Energy-Positive Buildings Generate More Energy Than They Consume

The UK's first energy-positive classroom, designed with research expertise from Swansea University, generated more than one and a half times the energy it consumed.

The UK's first energy-positive classroom, designed by Swansea University, generated more than one and a half times the energy it consumed, according to data from its first year of operation.

The findings were announced as the researchers launched the next phase of their research, gathering data and evidence on an office building, constructed using similar methods.

Buildings currently account for around 40% of UK energy consumption. This new building, known as the Active Office, points the way to a new generation of low-carbon offices which produce their own supply of clean energy.

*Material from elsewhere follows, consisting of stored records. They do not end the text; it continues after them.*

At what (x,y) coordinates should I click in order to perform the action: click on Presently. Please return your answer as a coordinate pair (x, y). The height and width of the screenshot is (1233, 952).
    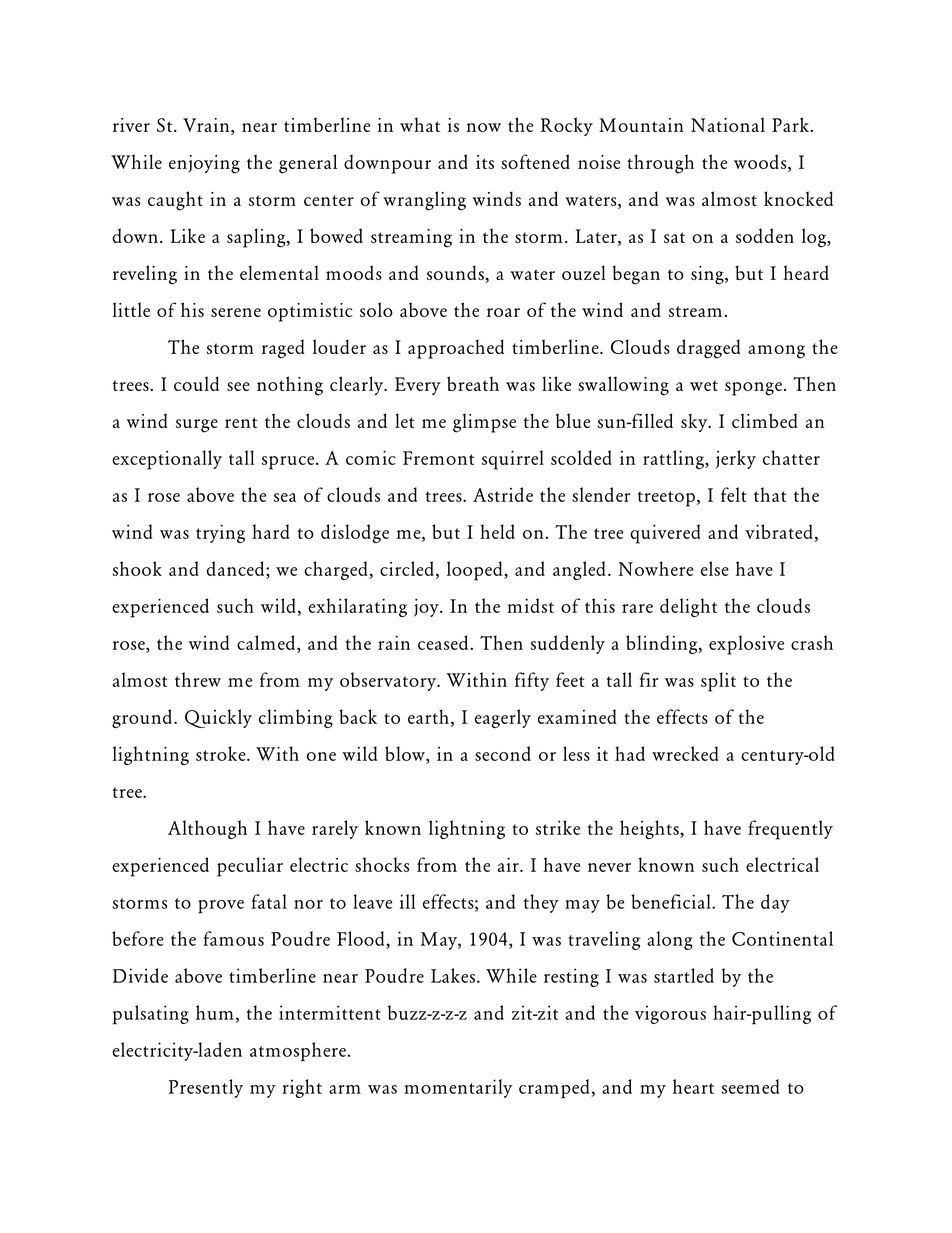
    Looking at the image, I should click on (206, 1088).
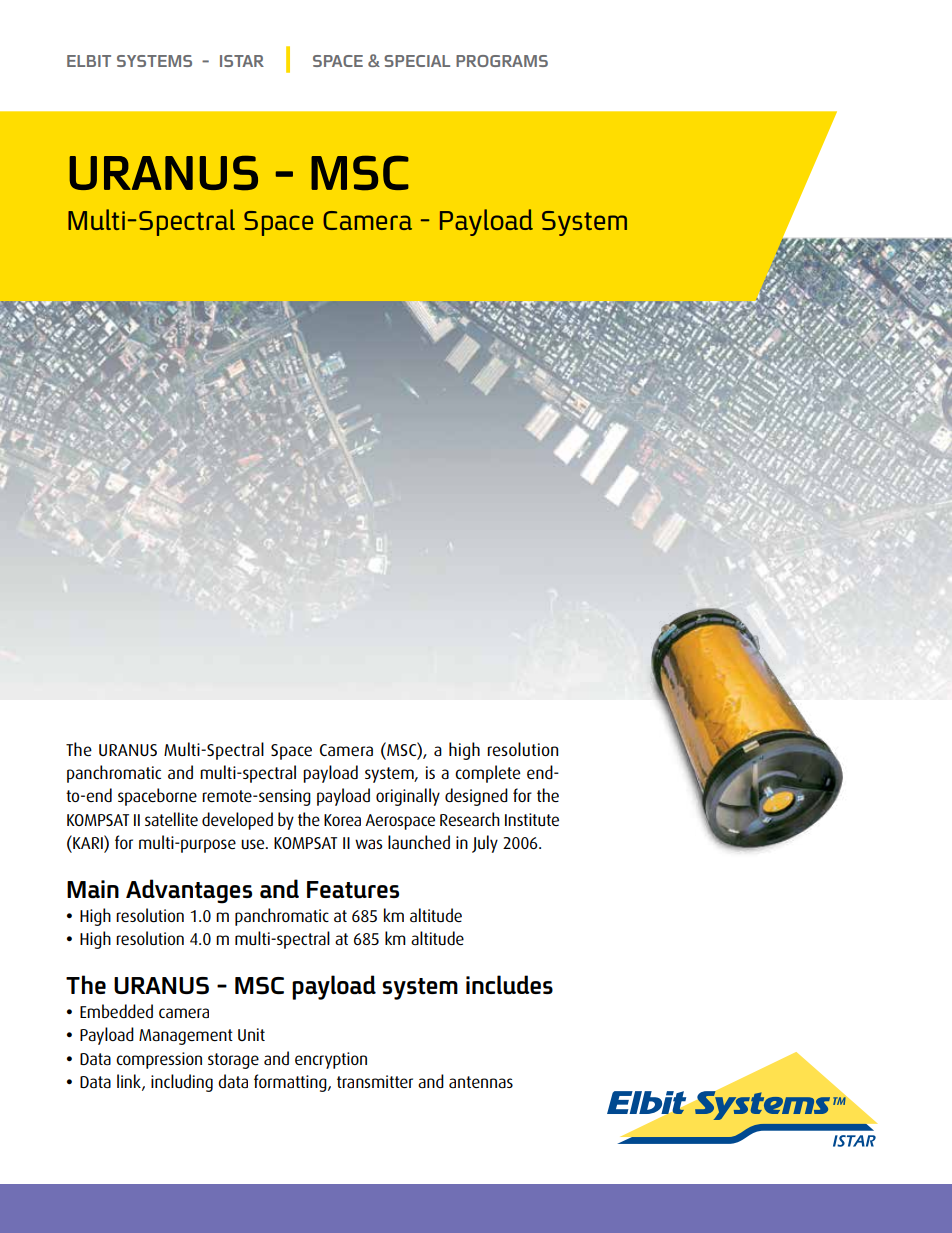  Describe the element at coordinates (417, 61) in the image. I see `SPECIAL` at that location.
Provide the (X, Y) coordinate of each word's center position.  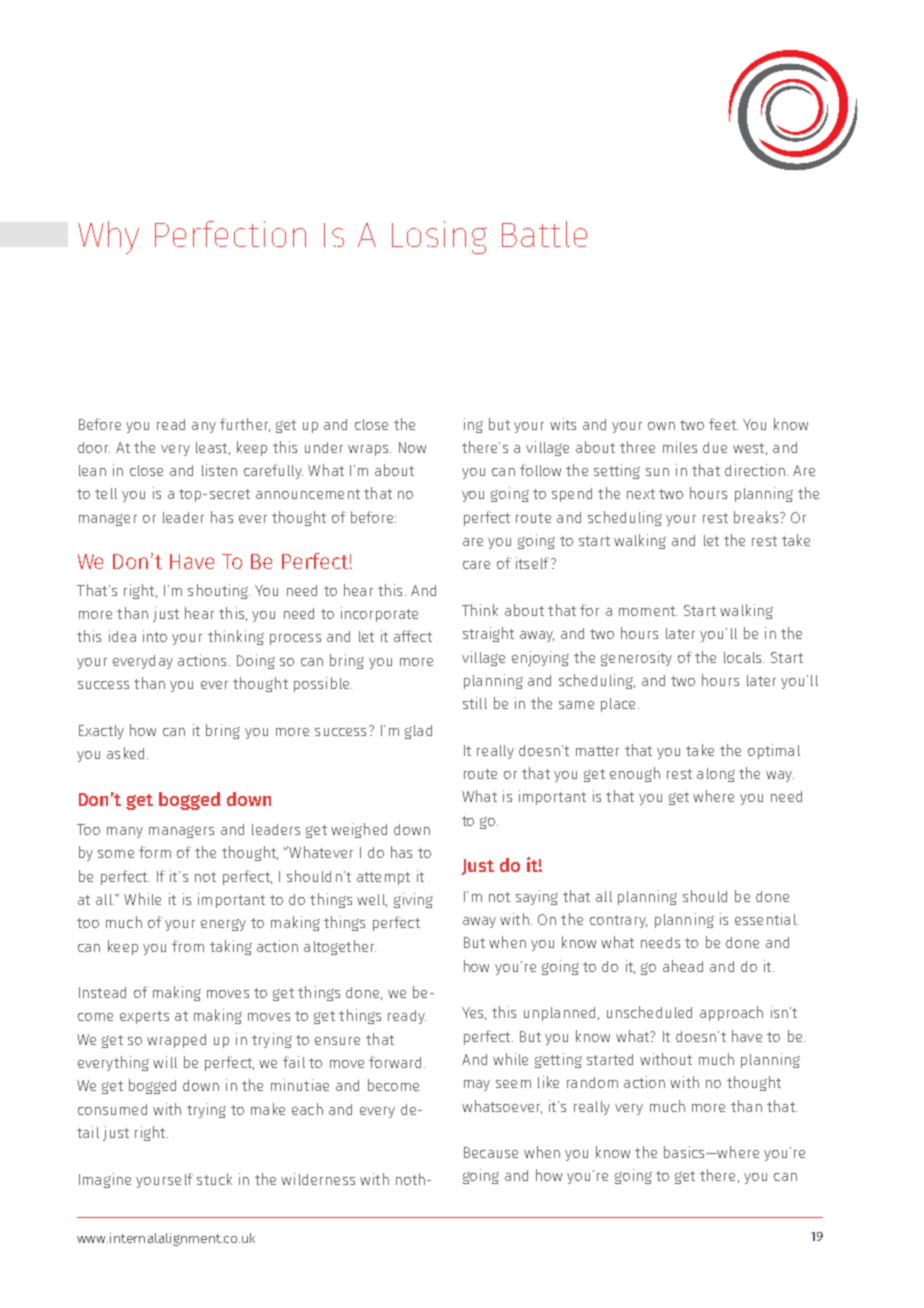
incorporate (379, 614)
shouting (219, 591)
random (592, 1082)
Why (108, 237)
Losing (439, 237)
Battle (544, 234)
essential (766, 919)
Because (491, 1152)
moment (648, 611)
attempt (383, 878)
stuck (214, 1179)
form (155, 852)
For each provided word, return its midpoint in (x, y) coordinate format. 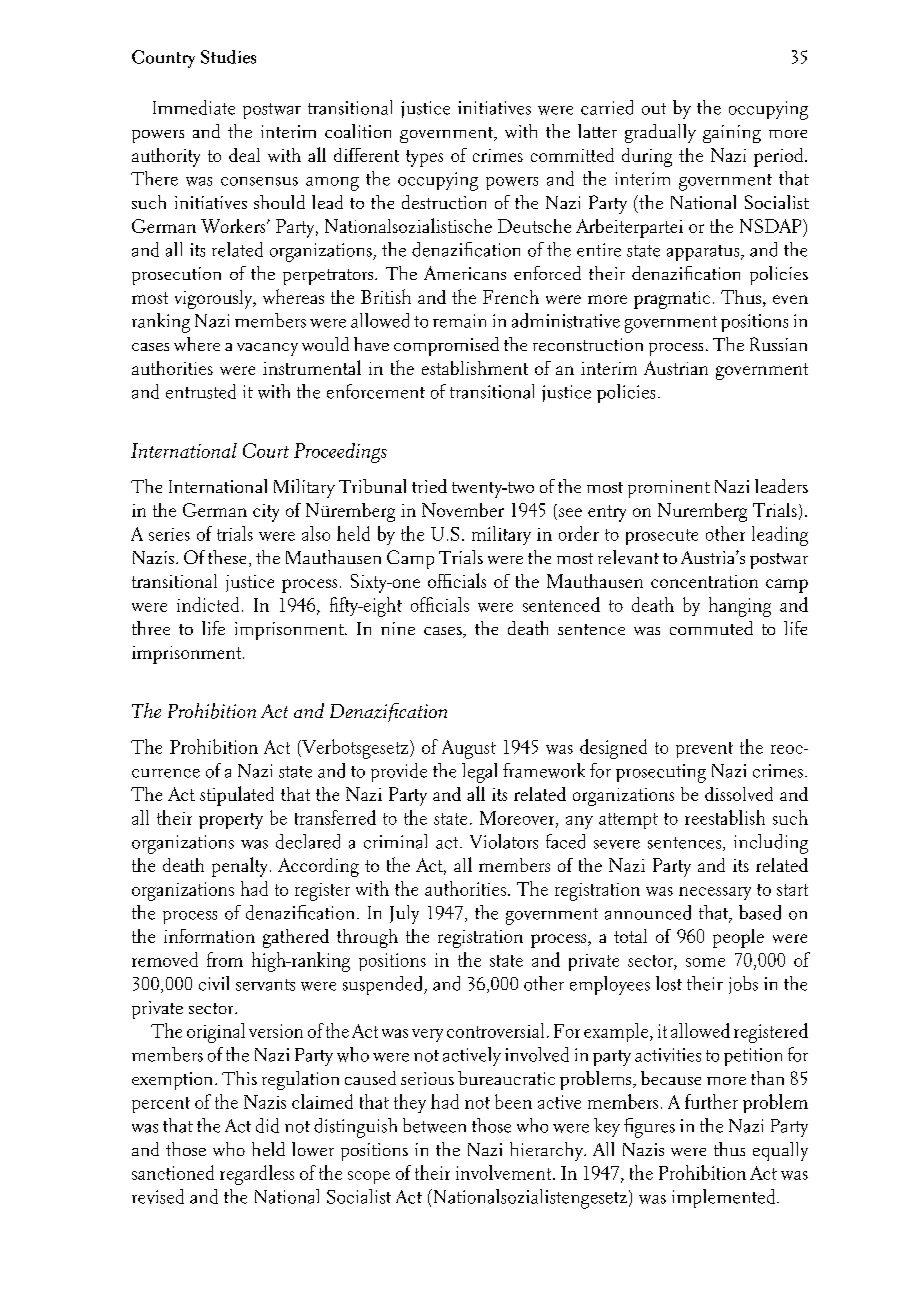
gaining (732, 134)
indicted (208, 604)
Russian (778, 344)
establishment (475, 368)
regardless (257, 1175)
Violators (504, 841)
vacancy (267, 349)
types (424, 158)
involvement (505, 1172)
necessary (715, 893)
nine (398, 628)
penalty (239, 867)
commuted (711, 628)
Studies (228, 57)
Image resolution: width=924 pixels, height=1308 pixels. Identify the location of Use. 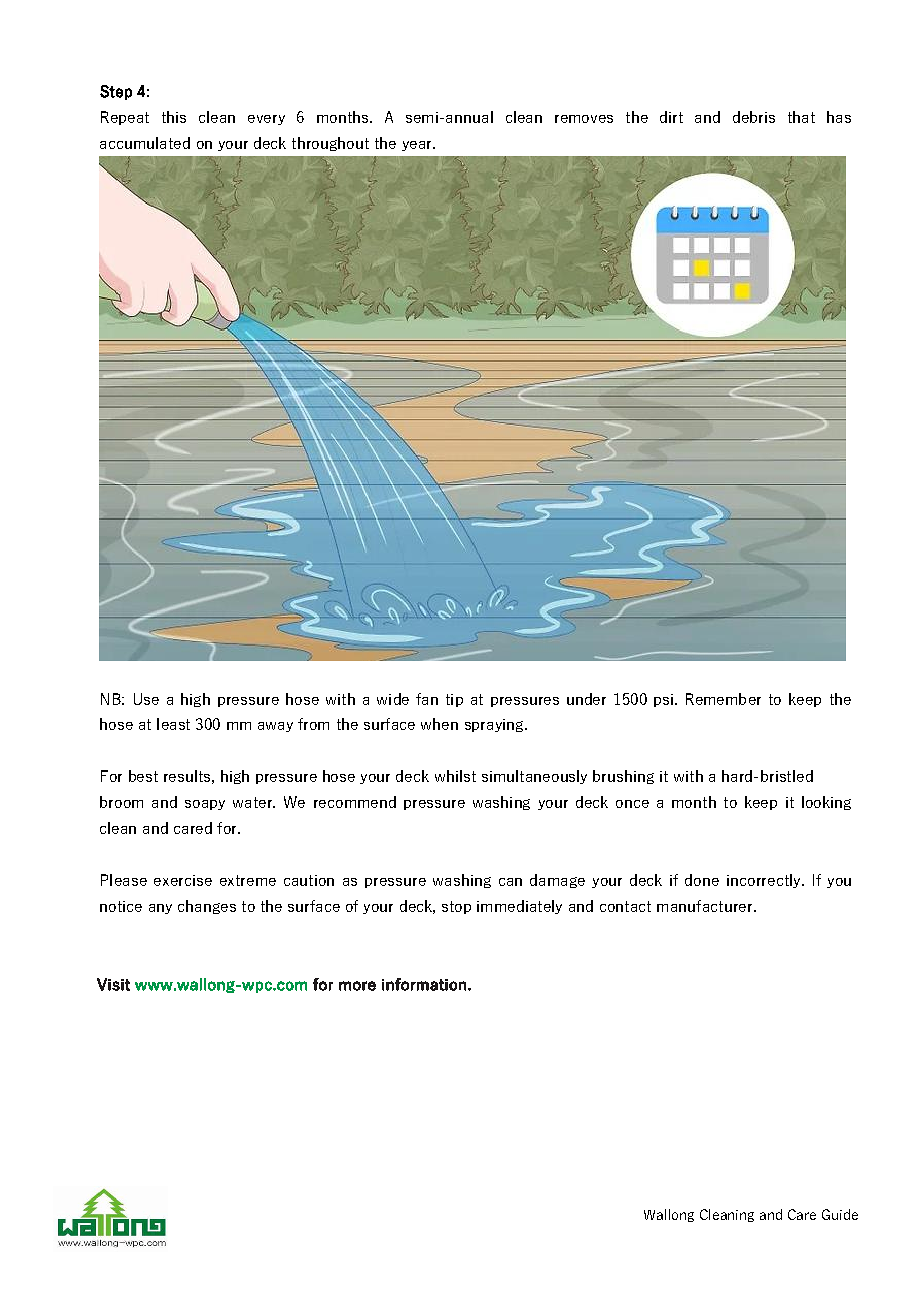
(146, 699).
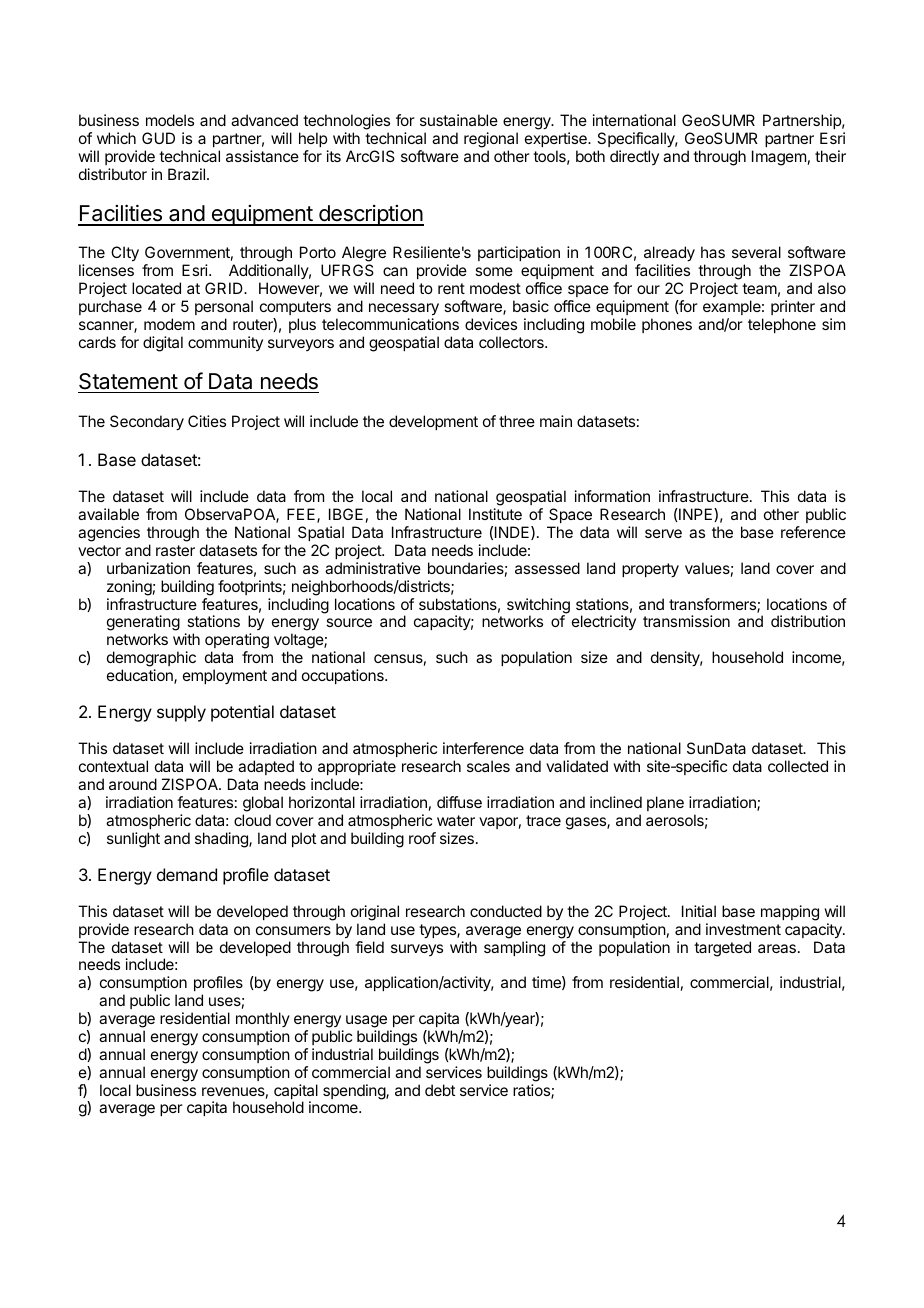 The image size is (924, 1308). What do you see at coordinates (263, 1019) in the screenshot?
I see `monthly` at bounding box center [263, 1019].
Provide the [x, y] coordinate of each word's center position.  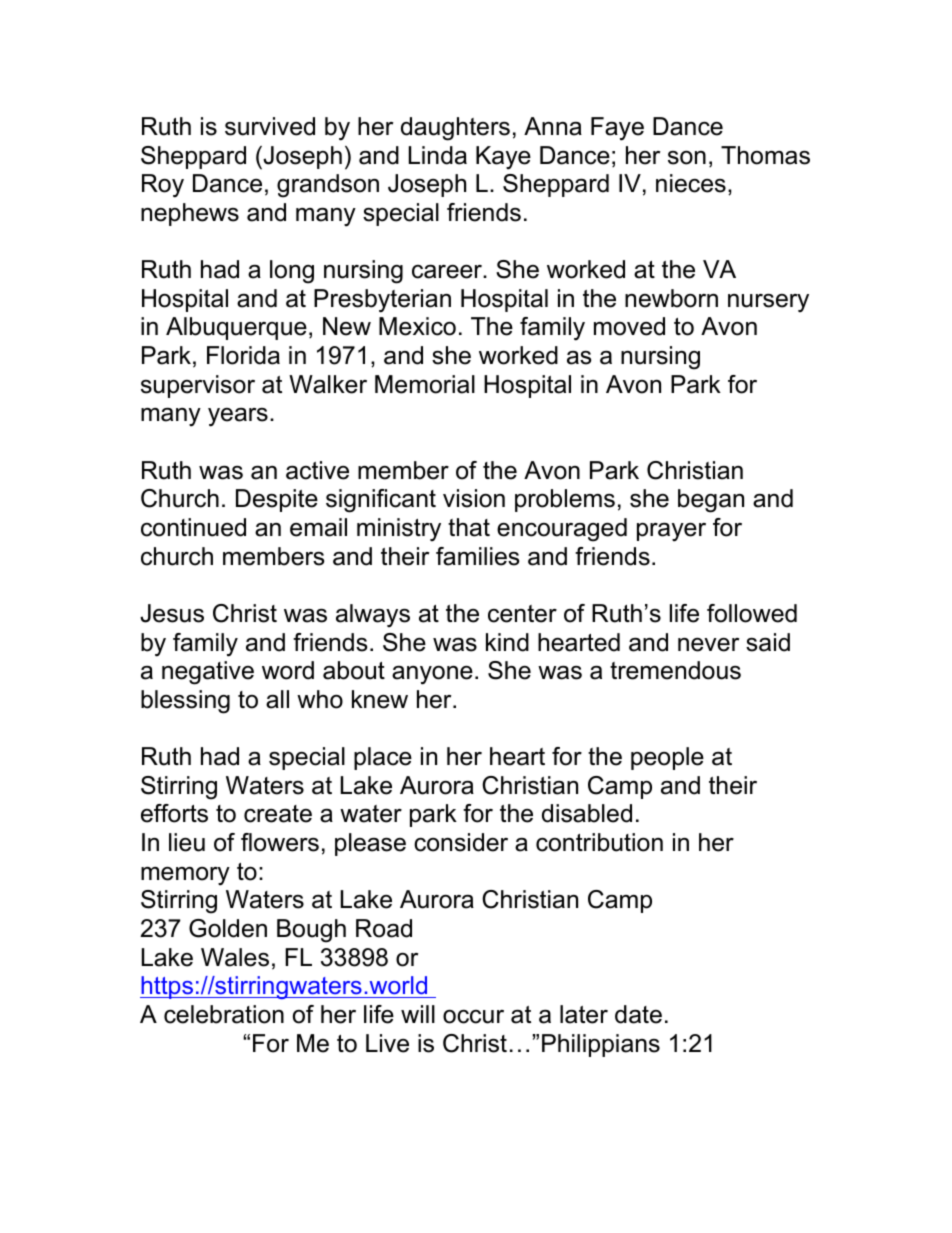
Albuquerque [236, 328]
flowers [280, 842]
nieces [691, 183]
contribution [599, 842]
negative [208, 673]
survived [270, 126]
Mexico [417, 326]
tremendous [675, 670]
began [711, 501]
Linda [438, 155]
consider [461, 842]
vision [474, 498]
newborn [671, 298]
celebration [224, 1014]
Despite [277, 500]
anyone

It was designed by SPECIFIC, a UK Innovation and Knowledge Centre led by Swansea University.

"SPECIFIC's research focuses on developing solar technologies and the processing techniques that take them from the lab to full-scale buildings," explained Professor Dave Worsley, Research Director for SPECIFIC and Swansea University College of Engineering. "With our building demonstration programme we are testing and proving the 'buildings as power stations' concept in real buildings, which are used every day. The data obtained from these buildings is then fed back into our fundamental research into solar energy technologies and used to accelerate and steer their development.'" Worsley said.

The Active Office combines a range of innovative technologies that will enable it to generate, store and release solar energy in one integrated system, including:

  • A curved roof with integrated solar cells
  • A Photovoltaic Thermal system on the south facing wall capable of generating both heat and electricity from the sun
  • Lithium-ion batteries to store the electricity generated and a 2,000 liter water tank to store solar heat

The 'buildings as power stations' concept has already been shown to work. Right next to the Active Office is the Active Classroom, the UK's first energy-positive classroom. Also built by SPECIFIC, the Active Classroom generated more than one and half times the energy it consumed in its first year of operation.

Energy positive buildings could benefit the UK significantly. A 2017 analysis showed that it would mean:

  • Lower energy costs for the consumer
  • Less need for peak central power generating capacity and associated reduction in stress on the National Grid, leading to improved energy security
  • Reduced carbon emissions

"Offices are enormous consumers of energy, so turning them energy-positive has the potential to slash fuel bills and dramatically reduce their carbon emissions," said Kevin Bygate, chief operating officer of SPECIFIC.